-- start RECORD EXTRACTS --

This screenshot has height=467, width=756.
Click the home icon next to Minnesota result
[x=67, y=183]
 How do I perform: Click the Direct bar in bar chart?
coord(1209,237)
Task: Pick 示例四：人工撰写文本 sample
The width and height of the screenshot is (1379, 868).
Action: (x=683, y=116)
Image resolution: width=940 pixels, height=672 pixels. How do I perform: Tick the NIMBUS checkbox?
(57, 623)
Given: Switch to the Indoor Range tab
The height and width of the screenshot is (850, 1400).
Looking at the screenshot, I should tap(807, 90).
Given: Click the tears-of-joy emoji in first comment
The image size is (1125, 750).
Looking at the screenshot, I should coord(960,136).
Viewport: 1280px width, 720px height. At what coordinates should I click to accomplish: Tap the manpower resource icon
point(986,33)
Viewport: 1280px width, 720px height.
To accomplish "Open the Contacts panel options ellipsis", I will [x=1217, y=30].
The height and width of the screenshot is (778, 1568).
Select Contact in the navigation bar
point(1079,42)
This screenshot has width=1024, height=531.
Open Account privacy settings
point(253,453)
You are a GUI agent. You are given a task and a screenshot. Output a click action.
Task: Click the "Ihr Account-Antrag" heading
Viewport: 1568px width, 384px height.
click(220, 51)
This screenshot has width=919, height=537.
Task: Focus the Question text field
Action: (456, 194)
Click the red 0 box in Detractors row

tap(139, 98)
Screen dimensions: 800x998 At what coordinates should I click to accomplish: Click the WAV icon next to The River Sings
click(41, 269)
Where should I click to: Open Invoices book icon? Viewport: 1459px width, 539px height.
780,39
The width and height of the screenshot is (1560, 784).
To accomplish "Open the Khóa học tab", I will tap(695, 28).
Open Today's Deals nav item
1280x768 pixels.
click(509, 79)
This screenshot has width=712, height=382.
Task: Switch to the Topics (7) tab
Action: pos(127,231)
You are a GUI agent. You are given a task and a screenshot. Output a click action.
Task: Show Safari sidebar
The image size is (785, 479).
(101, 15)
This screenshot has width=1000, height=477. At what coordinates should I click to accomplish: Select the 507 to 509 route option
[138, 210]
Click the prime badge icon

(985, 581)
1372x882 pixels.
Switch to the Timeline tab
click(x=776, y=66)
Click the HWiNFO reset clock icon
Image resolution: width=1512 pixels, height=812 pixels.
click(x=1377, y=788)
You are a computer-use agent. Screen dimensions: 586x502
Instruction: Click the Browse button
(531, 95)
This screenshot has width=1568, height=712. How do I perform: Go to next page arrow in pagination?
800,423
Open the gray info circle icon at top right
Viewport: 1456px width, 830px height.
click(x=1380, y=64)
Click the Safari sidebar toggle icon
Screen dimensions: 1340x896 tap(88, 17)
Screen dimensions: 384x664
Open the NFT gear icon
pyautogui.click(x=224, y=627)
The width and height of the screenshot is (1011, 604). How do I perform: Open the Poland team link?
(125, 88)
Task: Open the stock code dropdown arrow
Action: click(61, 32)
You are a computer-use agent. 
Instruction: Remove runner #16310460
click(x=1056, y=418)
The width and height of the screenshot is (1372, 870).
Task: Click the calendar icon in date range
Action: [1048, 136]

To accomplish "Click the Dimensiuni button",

-- end RECORD EXTRACTS --

■ EXERCISE GOAL: Format the records starting with the line that contains "Given: Click the" and going on through the line that contains "point(986,33)" as a two-column CSV with the headers instruction and location. Give one row per record, with each field in double quotes and any line breaks inside a field turned into spaces.

■ OUTPUT OF THE TASK:
instruction,location
"Given: Click the tears-of-joy emoji in first comment The image size is (1125, 750).","Looking at the screenshot, I should coord(960,136)."
"Viewport: 1280px width, 720px height. At what coordinates should I click to accomplish: Tap the manpower resource icon","point(986,33)"